To: Scrapps who wrote (16566)7/7/1998 12:51:00 PM
From: WebDrone  Respond to of 22053
 
Cockamamie.

Every mathematician and computer scientist knows how to deal with the ring modulus arithmetic of the year 2000-

"If age is less than zero, age=age +100 "

say you were born in 1990. in 2010, your age is 2010-1990 = 20.
in Y2k lingo 10-90 = -80. Oops! Negative age, so add 100 = 20.

The Y2k problem is that most of the accounting crap is written in cobol, and the dates are treated as text, not numbers. Then business drone programmers write routines that say "if converted age is negative, notify the operator of an input error, and tell them to try inputing the improper date again." or even worse. The Problem is, the code is so huge and sloppy, nobody knows where all the date checking code lives- it's all over in 20 year old code.

I'm starting to think that Y2k is the biggest scam going. What is a Y2k firm going to do for income in 2001? IBM and Oracle, I know what they'll be doing, these little panic shops... LOL.

Me- I'm counting on taking the year 2000 easy- So an accounting system can't figure out my age for a year. Big deal.

Gotta go watch my AAPL today... it'll be an interesting week or two.
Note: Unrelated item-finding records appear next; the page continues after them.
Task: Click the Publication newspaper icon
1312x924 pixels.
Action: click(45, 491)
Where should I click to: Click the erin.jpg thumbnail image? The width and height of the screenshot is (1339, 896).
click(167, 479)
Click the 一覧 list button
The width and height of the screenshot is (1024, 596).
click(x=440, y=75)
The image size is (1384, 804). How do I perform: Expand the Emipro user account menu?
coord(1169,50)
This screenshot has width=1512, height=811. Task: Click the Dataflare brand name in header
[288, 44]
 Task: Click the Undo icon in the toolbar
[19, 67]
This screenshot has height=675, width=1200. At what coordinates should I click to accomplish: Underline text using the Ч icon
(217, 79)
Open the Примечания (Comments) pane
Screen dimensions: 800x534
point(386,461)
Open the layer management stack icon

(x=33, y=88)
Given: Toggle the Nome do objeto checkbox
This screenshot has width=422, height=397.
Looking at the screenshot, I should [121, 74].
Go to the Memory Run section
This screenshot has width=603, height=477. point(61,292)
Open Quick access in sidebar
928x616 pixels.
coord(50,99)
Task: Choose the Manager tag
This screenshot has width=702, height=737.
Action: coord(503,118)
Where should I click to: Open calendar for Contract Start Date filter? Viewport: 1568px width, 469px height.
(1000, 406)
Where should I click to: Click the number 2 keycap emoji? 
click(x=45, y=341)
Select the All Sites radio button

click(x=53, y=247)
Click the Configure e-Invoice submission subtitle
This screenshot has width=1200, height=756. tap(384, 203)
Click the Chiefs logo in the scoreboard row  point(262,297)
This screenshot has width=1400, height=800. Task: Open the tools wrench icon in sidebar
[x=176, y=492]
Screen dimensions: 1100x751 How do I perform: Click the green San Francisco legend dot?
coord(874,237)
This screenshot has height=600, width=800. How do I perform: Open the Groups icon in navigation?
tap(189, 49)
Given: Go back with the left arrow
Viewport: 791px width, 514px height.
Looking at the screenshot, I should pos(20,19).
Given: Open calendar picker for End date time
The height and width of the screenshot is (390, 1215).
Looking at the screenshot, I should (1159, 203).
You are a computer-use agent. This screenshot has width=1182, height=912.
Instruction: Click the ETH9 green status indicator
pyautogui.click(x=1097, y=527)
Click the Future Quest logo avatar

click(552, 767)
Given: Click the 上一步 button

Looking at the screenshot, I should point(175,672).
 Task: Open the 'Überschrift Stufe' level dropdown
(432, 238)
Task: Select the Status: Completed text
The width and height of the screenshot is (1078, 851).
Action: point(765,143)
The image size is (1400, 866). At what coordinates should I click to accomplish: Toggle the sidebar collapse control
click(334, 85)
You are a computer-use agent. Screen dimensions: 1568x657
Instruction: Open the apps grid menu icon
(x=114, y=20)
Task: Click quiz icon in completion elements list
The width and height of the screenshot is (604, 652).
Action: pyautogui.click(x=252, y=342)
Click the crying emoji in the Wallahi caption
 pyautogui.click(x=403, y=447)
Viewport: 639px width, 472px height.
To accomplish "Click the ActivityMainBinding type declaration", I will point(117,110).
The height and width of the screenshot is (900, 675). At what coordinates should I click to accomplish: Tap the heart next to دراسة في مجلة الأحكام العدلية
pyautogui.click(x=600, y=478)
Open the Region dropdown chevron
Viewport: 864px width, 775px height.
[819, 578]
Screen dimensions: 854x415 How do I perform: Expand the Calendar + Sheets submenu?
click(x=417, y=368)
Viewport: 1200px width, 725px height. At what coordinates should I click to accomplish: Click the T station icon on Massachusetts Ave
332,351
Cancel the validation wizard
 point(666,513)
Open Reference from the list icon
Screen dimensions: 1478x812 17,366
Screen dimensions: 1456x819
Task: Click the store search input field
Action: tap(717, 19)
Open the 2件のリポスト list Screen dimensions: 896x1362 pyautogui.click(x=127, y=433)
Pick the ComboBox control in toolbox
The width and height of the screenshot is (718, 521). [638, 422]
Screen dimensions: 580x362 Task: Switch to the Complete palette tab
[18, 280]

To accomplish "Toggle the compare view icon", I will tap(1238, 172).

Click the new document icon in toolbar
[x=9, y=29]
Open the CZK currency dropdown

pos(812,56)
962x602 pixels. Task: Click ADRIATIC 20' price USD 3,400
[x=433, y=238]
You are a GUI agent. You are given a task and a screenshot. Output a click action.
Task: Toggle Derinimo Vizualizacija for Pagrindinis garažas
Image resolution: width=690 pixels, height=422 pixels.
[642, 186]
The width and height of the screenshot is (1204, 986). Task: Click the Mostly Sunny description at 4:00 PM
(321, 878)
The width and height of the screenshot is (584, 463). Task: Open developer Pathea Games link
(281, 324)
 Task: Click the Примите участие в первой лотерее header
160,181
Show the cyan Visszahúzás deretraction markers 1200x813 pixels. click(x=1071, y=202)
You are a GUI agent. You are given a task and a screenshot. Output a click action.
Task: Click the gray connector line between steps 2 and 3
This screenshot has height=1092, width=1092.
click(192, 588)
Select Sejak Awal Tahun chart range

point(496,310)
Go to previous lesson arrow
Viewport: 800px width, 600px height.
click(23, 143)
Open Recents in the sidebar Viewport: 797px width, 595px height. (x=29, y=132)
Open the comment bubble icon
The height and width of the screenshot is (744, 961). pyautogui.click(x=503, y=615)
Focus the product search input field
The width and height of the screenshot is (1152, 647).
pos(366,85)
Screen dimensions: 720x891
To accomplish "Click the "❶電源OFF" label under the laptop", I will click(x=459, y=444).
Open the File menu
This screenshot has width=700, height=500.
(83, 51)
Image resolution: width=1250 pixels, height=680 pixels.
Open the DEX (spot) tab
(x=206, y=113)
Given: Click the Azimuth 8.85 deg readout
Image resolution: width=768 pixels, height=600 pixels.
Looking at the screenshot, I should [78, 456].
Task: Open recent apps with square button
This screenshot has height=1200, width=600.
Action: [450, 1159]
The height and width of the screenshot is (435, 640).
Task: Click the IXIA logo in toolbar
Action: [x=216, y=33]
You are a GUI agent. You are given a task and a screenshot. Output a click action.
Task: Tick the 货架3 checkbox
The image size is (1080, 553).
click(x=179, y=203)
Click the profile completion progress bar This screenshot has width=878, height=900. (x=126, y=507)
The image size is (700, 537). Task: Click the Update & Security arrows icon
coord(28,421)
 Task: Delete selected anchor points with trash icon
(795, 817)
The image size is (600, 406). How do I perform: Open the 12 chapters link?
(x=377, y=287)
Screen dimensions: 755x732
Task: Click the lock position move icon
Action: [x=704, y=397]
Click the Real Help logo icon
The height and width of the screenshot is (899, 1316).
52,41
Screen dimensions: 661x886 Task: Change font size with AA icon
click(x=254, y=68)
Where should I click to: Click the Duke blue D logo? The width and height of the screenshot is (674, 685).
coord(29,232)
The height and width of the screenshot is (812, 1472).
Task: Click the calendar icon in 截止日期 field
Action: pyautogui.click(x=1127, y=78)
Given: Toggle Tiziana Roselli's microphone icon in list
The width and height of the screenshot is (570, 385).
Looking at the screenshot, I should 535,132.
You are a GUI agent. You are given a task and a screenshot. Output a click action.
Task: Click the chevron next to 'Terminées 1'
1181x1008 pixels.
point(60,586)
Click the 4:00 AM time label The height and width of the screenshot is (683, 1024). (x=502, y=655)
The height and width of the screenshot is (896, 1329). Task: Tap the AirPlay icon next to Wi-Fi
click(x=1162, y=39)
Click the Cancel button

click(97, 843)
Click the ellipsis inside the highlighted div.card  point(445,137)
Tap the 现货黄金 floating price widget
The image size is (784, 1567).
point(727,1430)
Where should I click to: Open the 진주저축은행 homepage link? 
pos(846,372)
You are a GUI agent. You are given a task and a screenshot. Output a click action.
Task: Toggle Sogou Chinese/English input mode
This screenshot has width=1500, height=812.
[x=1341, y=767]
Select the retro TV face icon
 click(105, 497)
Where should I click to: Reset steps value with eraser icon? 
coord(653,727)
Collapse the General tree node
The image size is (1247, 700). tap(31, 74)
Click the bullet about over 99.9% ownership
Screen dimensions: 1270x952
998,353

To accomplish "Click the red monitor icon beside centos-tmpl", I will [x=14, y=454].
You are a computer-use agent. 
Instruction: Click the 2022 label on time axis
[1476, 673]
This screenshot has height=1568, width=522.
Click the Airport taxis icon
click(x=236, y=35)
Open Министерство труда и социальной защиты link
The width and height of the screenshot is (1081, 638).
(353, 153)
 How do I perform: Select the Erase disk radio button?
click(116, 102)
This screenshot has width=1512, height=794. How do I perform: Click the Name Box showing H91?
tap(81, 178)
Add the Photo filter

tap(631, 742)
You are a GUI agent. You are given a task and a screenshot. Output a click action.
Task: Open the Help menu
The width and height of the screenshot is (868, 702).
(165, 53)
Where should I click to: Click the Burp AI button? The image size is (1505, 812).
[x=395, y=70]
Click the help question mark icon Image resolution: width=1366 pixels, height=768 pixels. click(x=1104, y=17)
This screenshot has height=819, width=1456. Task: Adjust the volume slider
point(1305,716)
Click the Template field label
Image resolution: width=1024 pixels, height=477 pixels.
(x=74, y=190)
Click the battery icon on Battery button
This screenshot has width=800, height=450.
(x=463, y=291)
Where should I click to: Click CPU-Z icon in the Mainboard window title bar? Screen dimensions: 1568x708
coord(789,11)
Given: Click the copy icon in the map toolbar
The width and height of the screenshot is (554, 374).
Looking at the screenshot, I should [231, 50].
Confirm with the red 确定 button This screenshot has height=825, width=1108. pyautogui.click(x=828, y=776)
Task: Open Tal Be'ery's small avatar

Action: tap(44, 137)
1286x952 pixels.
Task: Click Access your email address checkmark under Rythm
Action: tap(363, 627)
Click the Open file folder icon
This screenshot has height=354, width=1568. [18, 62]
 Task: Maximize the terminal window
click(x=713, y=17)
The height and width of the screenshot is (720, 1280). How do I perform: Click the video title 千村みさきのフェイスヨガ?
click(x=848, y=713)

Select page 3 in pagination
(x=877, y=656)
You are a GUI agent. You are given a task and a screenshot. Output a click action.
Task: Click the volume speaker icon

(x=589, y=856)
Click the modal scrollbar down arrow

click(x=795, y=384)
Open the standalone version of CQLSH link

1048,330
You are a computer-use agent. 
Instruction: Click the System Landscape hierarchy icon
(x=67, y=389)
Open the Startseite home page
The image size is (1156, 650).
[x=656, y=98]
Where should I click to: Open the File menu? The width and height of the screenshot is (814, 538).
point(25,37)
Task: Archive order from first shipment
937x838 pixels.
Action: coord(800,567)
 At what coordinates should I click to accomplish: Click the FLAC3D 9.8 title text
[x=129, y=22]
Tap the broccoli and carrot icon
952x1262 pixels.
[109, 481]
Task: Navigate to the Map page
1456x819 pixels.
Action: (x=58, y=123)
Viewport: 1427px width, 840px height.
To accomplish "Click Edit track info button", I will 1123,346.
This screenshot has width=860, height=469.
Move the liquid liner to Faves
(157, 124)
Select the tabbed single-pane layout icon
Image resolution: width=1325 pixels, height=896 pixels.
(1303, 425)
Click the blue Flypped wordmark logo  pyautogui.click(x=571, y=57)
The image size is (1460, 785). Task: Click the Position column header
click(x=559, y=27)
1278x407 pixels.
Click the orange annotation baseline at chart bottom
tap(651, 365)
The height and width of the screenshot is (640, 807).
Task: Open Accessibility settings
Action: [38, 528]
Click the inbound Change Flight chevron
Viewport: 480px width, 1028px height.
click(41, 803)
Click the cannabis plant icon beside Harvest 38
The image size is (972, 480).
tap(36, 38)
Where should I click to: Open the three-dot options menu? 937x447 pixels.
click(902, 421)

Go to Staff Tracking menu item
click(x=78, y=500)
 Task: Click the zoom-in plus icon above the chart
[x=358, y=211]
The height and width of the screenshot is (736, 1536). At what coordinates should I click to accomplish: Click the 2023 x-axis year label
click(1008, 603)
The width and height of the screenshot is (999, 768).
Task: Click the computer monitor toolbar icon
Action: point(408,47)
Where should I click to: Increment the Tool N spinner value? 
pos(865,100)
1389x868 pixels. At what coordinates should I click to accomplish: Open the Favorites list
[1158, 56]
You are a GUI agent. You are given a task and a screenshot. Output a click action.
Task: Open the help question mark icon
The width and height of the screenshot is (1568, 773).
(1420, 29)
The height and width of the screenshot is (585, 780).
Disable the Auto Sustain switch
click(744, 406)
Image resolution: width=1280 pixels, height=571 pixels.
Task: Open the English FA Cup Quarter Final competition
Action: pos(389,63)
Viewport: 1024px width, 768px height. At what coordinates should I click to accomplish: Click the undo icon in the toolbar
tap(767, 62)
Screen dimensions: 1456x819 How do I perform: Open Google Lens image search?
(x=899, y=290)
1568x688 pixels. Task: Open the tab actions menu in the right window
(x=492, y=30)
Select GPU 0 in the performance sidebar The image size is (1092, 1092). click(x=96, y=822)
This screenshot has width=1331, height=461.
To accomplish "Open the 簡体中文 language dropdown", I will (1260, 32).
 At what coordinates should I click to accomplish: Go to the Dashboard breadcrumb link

Anyone care to comment on today's 3com action? I must admit I am trading coms on the up cycles, and am out now, waiting for... $26 and some? Comments?

R.



To: Scrapps who wrote (16566)7/7/1998 2:13:00 PM
From: Moonray  Read Replies (1) | Respond to of 22053
 
The cheapest solution to the Y2K problem is, of course, political.
Like the CA legislature, they could just "cover all the calendars".
Or, congress could just pass a law making Xmas '99 last forever (can
you say the movie "Groundhog Day"?).